> **What the task requires**
Below are records; give the number of their lines that contain "Лунный", and only that number.

(Collected data entries)
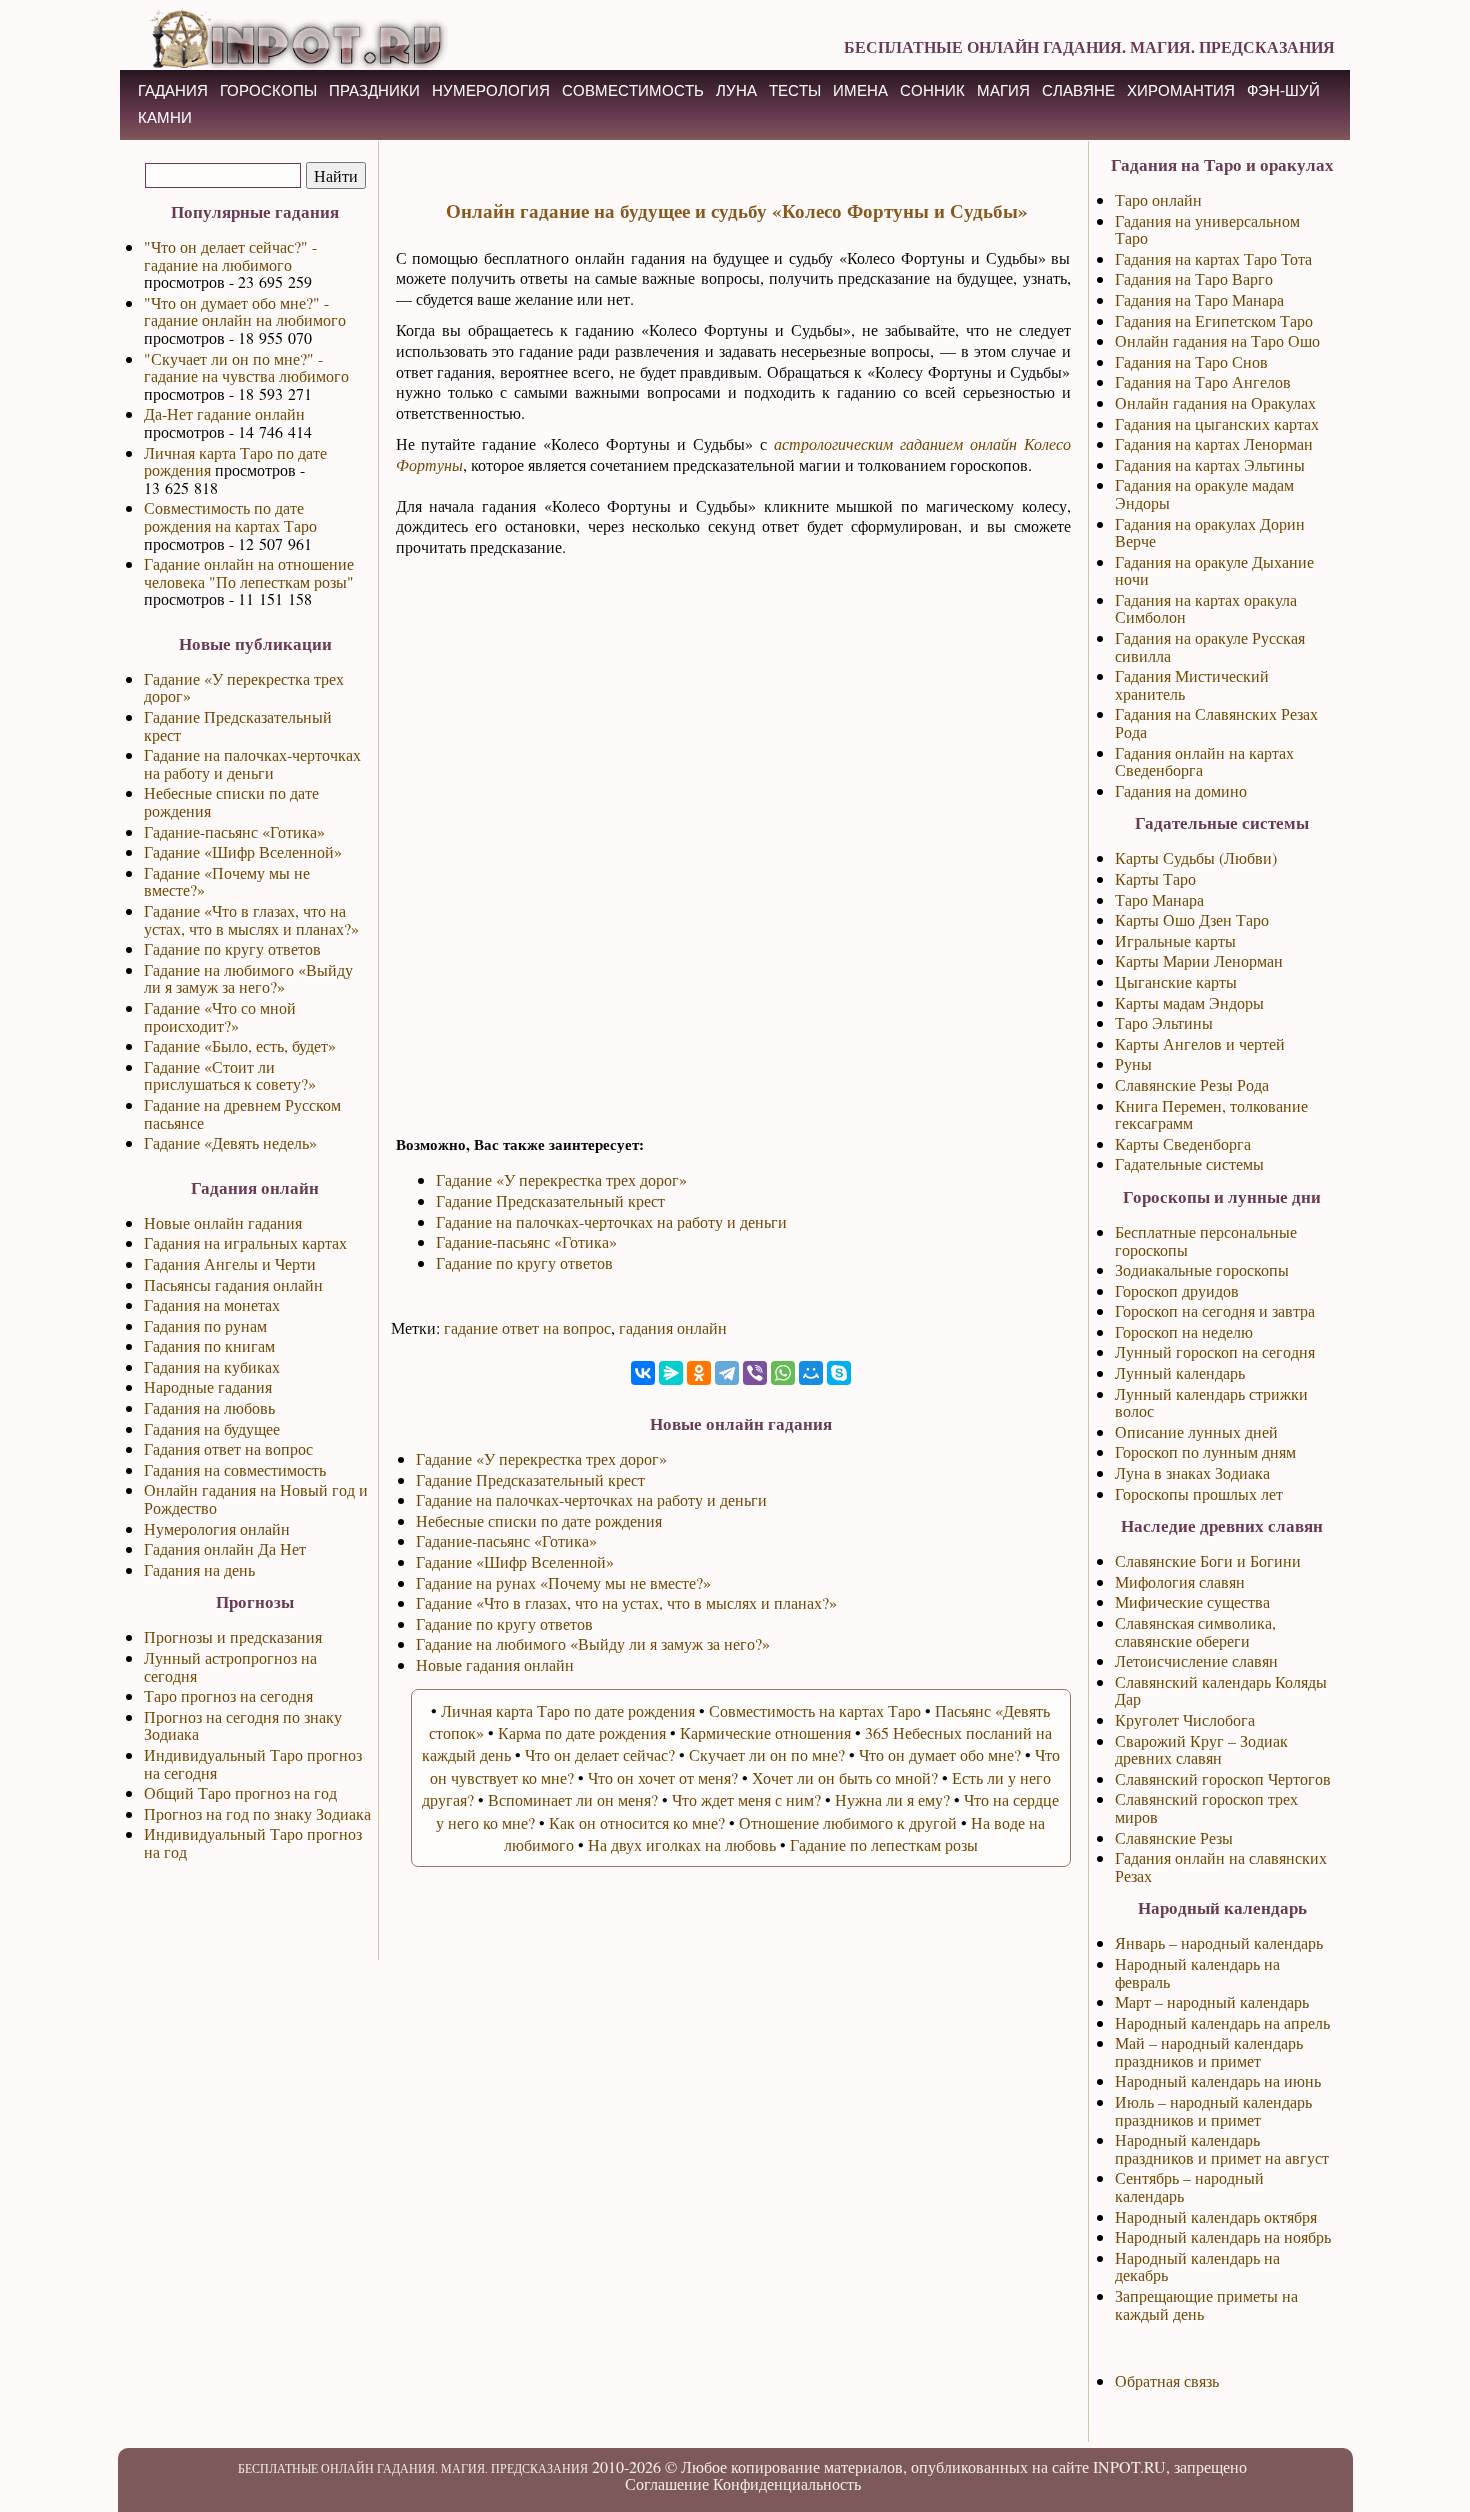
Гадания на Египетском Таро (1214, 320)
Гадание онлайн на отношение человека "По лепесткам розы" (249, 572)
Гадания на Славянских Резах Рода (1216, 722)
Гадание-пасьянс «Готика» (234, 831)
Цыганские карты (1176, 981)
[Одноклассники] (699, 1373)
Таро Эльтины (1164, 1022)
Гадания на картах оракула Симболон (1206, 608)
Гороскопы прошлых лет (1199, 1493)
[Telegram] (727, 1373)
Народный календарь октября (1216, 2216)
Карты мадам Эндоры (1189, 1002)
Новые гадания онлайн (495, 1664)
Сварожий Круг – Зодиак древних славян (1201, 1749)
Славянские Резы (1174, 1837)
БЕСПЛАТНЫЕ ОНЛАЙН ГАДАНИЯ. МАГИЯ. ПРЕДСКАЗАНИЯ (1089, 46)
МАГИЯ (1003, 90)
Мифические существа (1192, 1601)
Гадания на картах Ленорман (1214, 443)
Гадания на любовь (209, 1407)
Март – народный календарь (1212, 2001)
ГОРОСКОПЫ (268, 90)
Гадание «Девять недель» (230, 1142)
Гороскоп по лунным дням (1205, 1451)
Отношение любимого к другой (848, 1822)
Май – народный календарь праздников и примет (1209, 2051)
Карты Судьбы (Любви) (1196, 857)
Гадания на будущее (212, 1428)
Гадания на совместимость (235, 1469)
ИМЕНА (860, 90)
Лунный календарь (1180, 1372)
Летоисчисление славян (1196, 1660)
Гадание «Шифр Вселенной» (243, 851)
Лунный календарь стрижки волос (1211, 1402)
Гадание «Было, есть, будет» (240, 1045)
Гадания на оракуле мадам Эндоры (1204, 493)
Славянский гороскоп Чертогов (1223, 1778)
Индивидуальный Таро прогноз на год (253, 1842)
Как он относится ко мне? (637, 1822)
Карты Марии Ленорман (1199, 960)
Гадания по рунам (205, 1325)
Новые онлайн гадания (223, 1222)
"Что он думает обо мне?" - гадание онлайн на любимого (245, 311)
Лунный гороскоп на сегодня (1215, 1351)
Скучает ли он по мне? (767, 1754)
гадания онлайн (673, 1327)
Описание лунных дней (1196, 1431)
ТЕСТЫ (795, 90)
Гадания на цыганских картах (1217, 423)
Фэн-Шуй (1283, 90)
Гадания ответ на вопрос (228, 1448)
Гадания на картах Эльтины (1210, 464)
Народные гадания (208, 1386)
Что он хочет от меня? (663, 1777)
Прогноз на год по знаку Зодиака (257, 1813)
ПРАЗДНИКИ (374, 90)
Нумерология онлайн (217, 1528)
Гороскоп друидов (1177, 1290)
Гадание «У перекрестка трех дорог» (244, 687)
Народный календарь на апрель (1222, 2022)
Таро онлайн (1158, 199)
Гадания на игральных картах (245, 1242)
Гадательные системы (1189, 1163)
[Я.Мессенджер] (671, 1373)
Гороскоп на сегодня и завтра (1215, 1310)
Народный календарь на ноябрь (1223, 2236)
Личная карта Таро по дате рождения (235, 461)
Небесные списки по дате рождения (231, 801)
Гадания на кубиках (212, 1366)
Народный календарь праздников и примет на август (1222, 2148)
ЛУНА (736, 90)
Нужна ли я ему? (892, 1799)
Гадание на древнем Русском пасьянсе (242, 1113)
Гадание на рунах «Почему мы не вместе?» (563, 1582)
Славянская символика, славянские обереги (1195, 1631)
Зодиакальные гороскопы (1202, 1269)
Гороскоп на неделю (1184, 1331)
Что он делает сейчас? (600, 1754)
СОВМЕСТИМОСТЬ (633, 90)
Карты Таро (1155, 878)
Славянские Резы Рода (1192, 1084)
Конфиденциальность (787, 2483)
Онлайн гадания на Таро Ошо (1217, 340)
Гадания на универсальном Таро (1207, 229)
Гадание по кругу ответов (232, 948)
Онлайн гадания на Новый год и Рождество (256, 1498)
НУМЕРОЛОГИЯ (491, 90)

> **Result of the exercise**
3